Musk is a frequent user of social media and received the Stephen Hawking Communication Prize in 2019 for his work. Sometimes Musk discusses ideas that are early design thoughts, or philosophical musings (such as the time he said we may all be trapped in a simulation).
Occasionally, however, Musk has attracted negative attention for his remarks. In 2018, Musk made critical comments about a rescuer trying to help Thai boys trapped in a cave. He later apologized for the comments about the rescuer amid worldwide criticism.
That same year, NASA carried out a safety review of SpaceX (as well as Boeing) after Musk appeared to smoke weed on comedian Joe Rogan's podcast in September. Also, Musk paid a fine after the Security and Exchange Commission examined tweets about another of his companies, Tesla. The tweet was deemed misleading, as he claimed that Tesla would produce 500,000 cars in 2019. In 2020, the company nearly reached this target.
Musk has said that around 2002, he looked up the schedule for when NASA was supposed to send astronauts to Mars, and was shocked to see there was no timeline. (Today, NASA says it hopes to land astronauts on the Red Planet in the 2030s). That's when he says he came up with an idea to do a simple Mars mission "to spur the national will," Wired reported.
Musk envisioned a revolutionary greenhouse on Mars, but he eventually scratched the idea because of financial concerns.
In 2012, he sketched out plans to establish a Mars colony, with 80,000 people living on the Red Planet. Musk later tweeted that he meant to say 80,000 people would make the journey per year.

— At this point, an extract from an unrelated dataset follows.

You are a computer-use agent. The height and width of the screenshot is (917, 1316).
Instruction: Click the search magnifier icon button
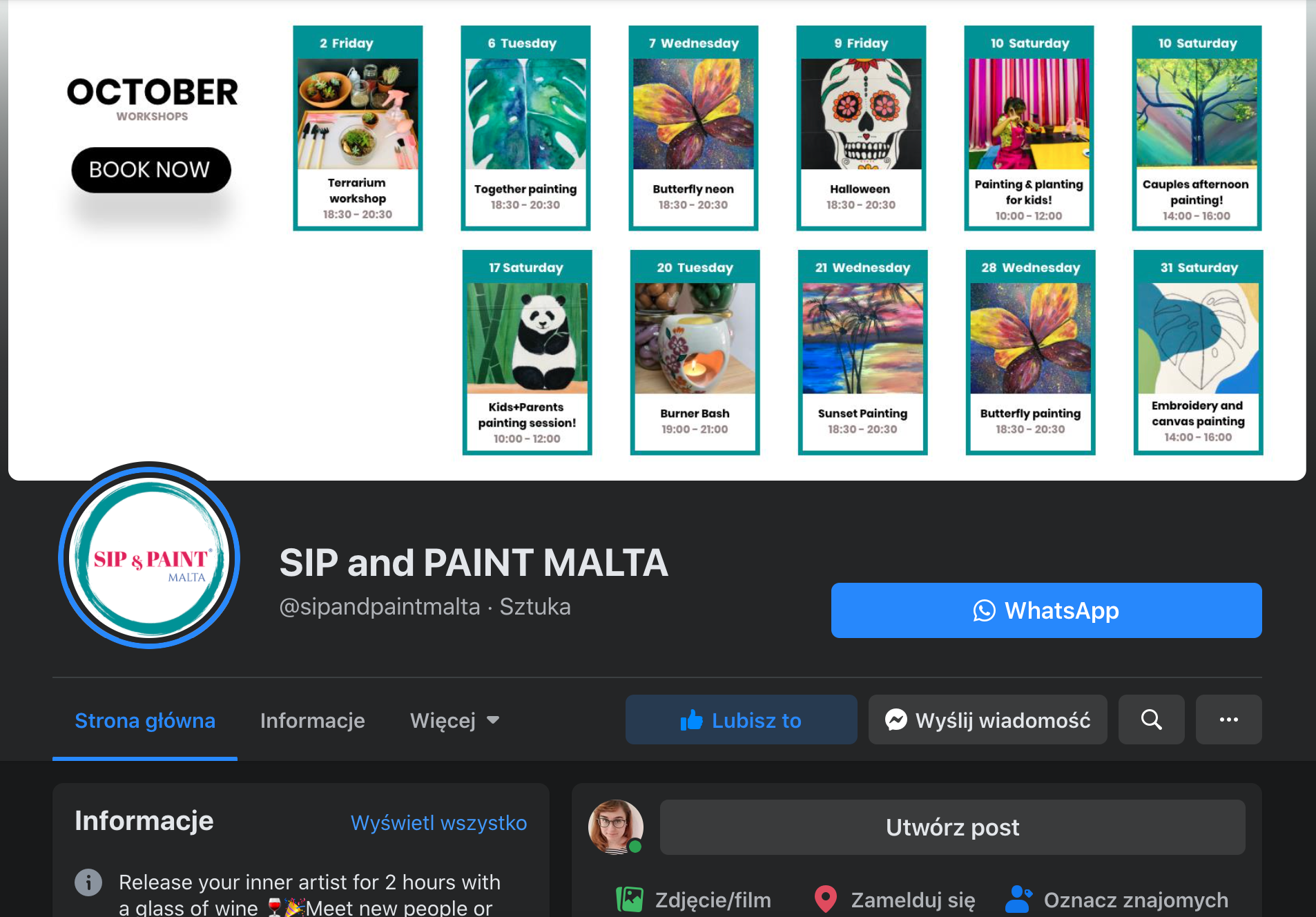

Musk has continued to discuss and revise his plans several times over the years. He unveiled an Interplanetary Transport System (ITS) in 2016 that is intended to take humans to Mars with SpaceX technology. At the time, the ITS booster (a huge rocket not yet built) was expected to carry up to 100 people at a time to low Earth orbit and then send people to Mars in as little as 80 days, as long as Earth and Mars remain close to each other, Musk said. He also warned that some of the first Mars settlers would likely die during the journey.
Since then, he's revised the ITS concept to say that the colonists would use a rocket called the BFR also known as the Big Falcon Rocket. Then in November 2018, Musk rebranded BFR and announced new names for the spaceship or upper stage (now known as Starship) and the rocket booster (now known as Super Heavy).
SpaceX's latest prototype of the Starship spaceship called SN20 has not yet gone into orbit but performed its first static fire test on October 22, 2021. The main purpose of Musk's Starship is to carry people and cargo to the moon, Mars and potentially other distant destinations.
The fully reusable spacecraft will eventually be launched with the Super Heavy rocket booster. This is the world's most powerful rocket, which Musk said in a tweet, "is needed to escape Earth's deep gravity well (not needed for other planets or moons)."
While Musk is focused on Mars, he has said that he would also willingly participate in a moon base; He even unveiled conceptual designs of a "Moon Base Alpha(along with a Mars base, of course). In 2018, Musk suggested that the first SpaceX Mars base could be on the Red Planet by 2028.